WHAT IS NEEDED:
Would you please copy out each entry exactly?

AVAILABLE RECORDS:

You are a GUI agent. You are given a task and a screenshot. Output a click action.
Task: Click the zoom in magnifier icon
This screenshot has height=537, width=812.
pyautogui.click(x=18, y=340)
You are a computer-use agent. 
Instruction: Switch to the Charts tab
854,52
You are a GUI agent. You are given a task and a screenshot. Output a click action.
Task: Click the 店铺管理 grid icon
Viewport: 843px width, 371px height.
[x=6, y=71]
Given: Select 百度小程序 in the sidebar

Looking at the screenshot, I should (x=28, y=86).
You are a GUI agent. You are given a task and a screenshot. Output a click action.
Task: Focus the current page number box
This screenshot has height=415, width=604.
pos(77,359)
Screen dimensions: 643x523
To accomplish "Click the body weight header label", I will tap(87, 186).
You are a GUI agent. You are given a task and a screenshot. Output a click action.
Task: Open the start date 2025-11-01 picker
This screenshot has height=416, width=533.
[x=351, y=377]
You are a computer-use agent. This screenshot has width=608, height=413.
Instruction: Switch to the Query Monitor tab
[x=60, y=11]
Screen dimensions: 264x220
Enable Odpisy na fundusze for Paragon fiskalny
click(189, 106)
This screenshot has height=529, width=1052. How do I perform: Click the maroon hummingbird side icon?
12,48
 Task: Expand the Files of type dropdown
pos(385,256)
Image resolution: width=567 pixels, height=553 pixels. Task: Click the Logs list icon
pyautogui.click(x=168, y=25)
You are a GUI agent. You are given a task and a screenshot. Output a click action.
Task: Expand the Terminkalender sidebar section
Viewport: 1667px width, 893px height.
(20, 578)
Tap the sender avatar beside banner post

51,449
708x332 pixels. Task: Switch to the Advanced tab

EXPECTED ANSWER:
You are a GUI agent. You are given a task and a screenshot. Output a click action.
Task: Click the zoom in magnifier icon
This screenshot has height=537, width=812.
pyautogui.click(x=18, y=340)
You are a computer-use agent. 
Instruction: Switch to the Charts tab
854,52
You are a GUI agent. You are given a task and a screenshot. Output a click action.
Task: Click the 店铺管理 grid icon
Viewport: 843px width, 371px height.
[x=6, y=71]
Given: Select 百度小程序 in the sidebar

Looking at the screenshot, I should (x=28, y=86).
You are a GUI agent. You are given a task and a screenshot. Output a click action.
Task: Focus the current page number box
This screenshot has height=415, width=604.
pos(77,359)
Screen dimensions: 643x523
To accomplish "Click the body weight header label", I will tap(87, 186).
You are a GUI agent. You are given a task and a screenshot. Output a click action.
Task: Open the start date 2025-11-01 picker
This screenshot has height=416, width=533.
[x=351, y=377]
You are a computer-use agent. This screenshot has width=608, height=413.
Instruction: Switch to the Query Monitor tab
[x=60, y=11]
Screen dimensions: 264x220
Enable Odpisy na fundusze for Paragon fiskalny
click(189, 106)
This screenshot has height=529, width=1052. How do I perform: Click the maroon hummingbird side icon?
12,48
 Task: Expand the Files of type dropdown
pos(385,256)
Image resolution: width=567 pixels, height=553 pixels. Task: Click the Logs list icon
pyautogui.click(x=168, y=25)
You are a GUI agent. You are given a task and a screenshot. Output a click action.
Task: Expand the Terminkalender sidebar section
Viewport: 1667px width, 893px height.
(20, 578)
Tap the sender avatar beside banner post

51,449
708x332 pixels. Task: Switch to the Advanced tab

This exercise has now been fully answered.